Der Ethik wird bisweilen nachgesagt, sie komme immer zu spät. Reagiert ihr reflexives Geschäft doch auf neue Problemzusammenhänge meist mit Verzögerung. Das gilt insbesondere für Forschungsbeiträge, die gedruckt zwischen zwei Buchdeckeln vorgelegt werden. Dieser Vorwurf kann dem 2025 von Alexander Dietz und Hermann Diebel-Fischer im LIT-Verlag herausgegebenen Sammelband Umstrittene allgemeine Dienstpflicht nicht gemacht werden, denn er schaltet sich mit einem vielfältigen Angebot an ethischen Orientierungsperspektiven in eine derzeit unaufschiebbar dringlich erscheinende gesellschaftliche Debatte ein.
Die Herausgeber beweisen damit ein offenkundiges Gespür für gesellschaftlich relevante Fragestellungen. Der auf die Jahrestagung des Arbeitskreises für Theologische Wirtschafts- und Technikethik e.
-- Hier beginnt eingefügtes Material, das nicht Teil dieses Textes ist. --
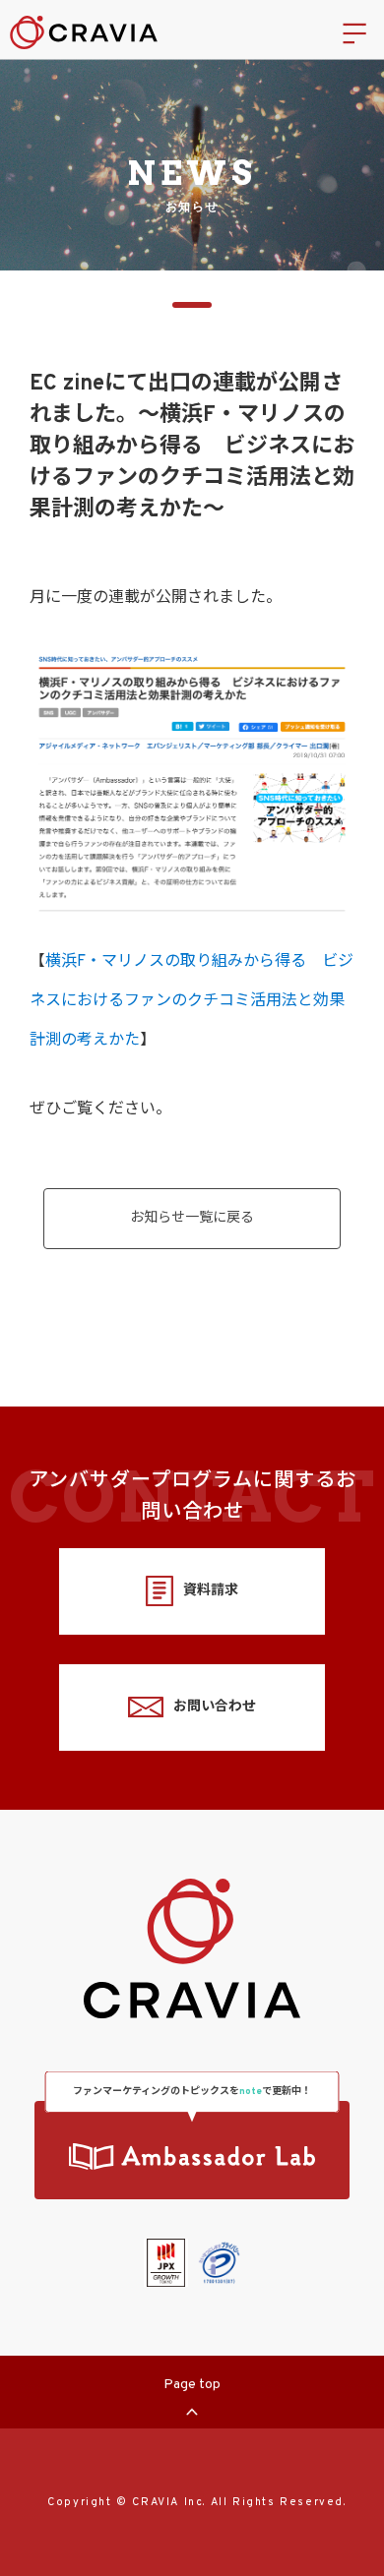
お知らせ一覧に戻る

V. (ATWT) im März 2024 zurückgehende Band geht mit fünf interdisziplinären und vier theologischen Beiträgen auf gut 200 Seiten der Frage nach, ob junge Menschen dazu verpflichtet werden sollten, sich ein Jahr lang an einem gemeinwohldienlichen Einsatzort ihrer Wahl zu engagieren, und ob und inwiefern „unsere Gesellschaft“ vielleicht sogar auf eine allgemeine Dienstpflicht angewiesen sein könnte.
In der Dienstpflichtdebatte kulminieren daher nach Ansicht der Herausgeber die Diskussionen um den Umgang mit neuen, dringlichen sicherheitspolitischen Erfordernissen und die Debatte zum Thema „gesellschaftlicher Zusammenhalt“ in Deutschland (Alexander Dietz).
Der Band bündelt bekannte und relevante Perspektiven aus Soziologie (Silke van Dyk), Rechtswissenschaft (Ferdinand Weber), Ökonomie (Panu Poutvaara), Geschichte (Rainer Hub) und Diakonie (Michael Frase) und bringt diese ins Gespräch mit theologischen Positionen (unter anderem von Frank-Martin Brunn und Hartwig von Schubert). Darunter finden sich innovative, bisher wenig beachtete Debattenbeiträge: So erhebt etwa Lukas Johrendt unter Rückgriff auf radikale Demokratietheorien (zum Beispiel Chantal Mouffe) bedenkenswerte Einwände gegenüber einem Verständnis demokratischer Pflichten als Eingliederung in Bestehendes und legt dabei auch hegemoniale Tendenzen gängiger politischer Begründungszusammenhänge einer allgemeinen Dienstpflicht offen.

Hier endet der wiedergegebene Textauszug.